(EXERCISE MATERIALS)

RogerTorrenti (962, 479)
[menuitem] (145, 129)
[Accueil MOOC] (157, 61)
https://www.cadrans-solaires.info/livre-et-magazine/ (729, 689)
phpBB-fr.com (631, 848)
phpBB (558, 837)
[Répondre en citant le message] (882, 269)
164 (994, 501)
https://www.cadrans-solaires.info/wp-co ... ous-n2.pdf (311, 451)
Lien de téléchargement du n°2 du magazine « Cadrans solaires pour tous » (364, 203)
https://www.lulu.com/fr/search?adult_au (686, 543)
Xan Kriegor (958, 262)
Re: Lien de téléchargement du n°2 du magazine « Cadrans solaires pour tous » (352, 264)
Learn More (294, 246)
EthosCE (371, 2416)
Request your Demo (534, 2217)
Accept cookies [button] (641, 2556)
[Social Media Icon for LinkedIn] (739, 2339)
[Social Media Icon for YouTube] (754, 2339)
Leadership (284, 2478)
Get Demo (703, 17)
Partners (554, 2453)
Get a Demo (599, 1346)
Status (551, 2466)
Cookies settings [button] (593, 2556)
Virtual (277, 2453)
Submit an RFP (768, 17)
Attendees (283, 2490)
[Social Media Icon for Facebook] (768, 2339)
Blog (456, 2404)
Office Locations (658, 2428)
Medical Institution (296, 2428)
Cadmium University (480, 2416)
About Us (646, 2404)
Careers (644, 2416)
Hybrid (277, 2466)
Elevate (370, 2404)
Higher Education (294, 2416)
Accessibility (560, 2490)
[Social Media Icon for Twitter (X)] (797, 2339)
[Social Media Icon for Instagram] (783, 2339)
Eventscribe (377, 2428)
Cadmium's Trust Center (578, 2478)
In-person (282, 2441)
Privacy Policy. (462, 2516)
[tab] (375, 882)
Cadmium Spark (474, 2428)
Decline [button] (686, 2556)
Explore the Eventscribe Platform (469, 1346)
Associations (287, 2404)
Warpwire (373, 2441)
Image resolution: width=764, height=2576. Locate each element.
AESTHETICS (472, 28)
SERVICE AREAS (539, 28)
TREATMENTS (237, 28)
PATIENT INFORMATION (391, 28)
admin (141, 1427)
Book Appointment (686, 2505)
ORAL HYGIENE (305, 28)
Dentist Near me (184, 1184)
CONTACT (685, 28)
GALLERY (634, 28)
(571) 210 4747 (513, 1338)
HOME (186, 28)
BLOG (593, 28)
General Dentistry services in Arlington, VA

(End EXERCISE MATERIALS)

[THE PROBLEM] Since only lines holding the word "solaires" matter, count them in the data above and report the number alone.

[SOLUTION TO THIS EXERCISE] 4